As an example, Lind noted that Acra’s pipeline in non-QM products, which includes bank statement and DSCR loans, is up 93% from December. But its bridge loan and fix-and-flip loan pipeline is down 40% over that same time period.
“It’s hard to buy a home today, fix it up and make a profit when your borrowing cost and fixed expenses are so high. That’s what people are struggling with,” he said.
There’s also the problem of declining home values and appraisals coming back lower than the investor’s expectations. Again, it makes it harder to achieve that desired ROI for the flipper.
Add to that the fact that some bigger, regional banks have paused or exited the lending game altogether for these types of assets.
“We are seeing a pretty large influx of loans that would have normally gone to these regional banks but are now coming to us,” Lind said.
Despite the difficulties with bridge and fix-and-flip loans, Lind is optimistic about the opportunities for such as the market consolidates.
“Investors in today’s environment want yield on safe products.
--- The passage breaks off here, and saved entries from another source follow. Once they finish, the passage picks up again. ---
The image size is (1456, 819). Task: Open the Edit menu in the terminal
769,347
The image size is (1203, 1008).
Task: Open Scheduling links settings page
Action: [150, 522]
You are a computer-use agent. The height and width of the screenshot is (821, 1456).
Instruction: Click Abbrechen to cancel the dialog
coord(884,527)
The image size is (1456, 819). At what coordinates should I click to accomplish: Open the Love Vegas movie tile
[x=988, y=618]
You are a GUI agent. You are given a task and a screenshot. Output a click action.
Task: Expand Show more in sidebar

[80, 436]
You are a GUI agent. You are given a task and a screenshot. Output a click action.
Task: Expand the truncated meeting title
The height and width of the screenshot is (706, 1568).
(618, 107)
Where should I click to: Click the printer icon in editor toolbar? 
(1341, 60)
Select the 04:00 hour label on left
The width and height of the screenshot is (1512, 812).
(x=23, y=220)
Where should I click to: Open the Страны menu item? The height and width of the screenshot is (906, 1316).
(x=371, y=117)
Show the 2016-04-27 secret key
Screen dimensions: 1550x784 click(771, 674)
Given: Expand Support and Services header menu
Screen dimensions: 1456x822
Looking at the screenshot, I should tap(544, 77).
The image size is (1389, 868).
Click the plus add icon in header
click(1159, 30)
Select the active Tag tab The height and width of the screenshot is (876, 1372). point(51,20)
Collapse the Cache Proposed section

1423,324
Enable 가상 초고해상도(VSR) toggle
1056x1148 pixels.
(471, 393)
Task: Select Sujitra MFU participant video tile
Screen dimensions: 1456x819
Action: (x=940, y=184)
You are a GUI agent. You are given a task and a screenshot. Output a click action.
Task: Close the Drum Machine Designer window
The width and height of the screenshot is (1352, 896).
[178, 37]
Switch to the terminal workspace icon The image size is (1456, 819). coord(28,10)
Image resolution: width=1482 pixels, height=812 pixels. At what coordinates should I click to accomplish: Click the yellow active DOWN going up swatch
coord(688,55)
People are bullish on housing, so I think that’s a very good backdrop for investors to say, ‘OK, I’m very confident in housing versus commercial real estate,’” he said. “If you want high yield and you want it in scale, you have to come to lenders like Acra.”
Acra’s non-QM pipeline continues to grow, and Lind expects there to be more market share gains even for the bridge and fix-and-flip loan products.
“A lot of our competition is disappearing,” he said. “A lot of our competitors have gone out of business or are having funding issues or capital issues. We have a very clean balance sheet, and our pricing is competitive.”
Acra has funded $10 billion-plus of loans since it was founded in 2014. The company services its own loans and works at scale, with 300 employees originating about $230 million in loans in June.
“Our pipeline is growing,” Lind said. “Let’s say we’re at $235 million this month. That’s a run rate of almost $3 billion of assets over the next 12 months. Where else are you going to find that? There aren’t too many originators that have the scalability, expertise, and experience that Acra has.”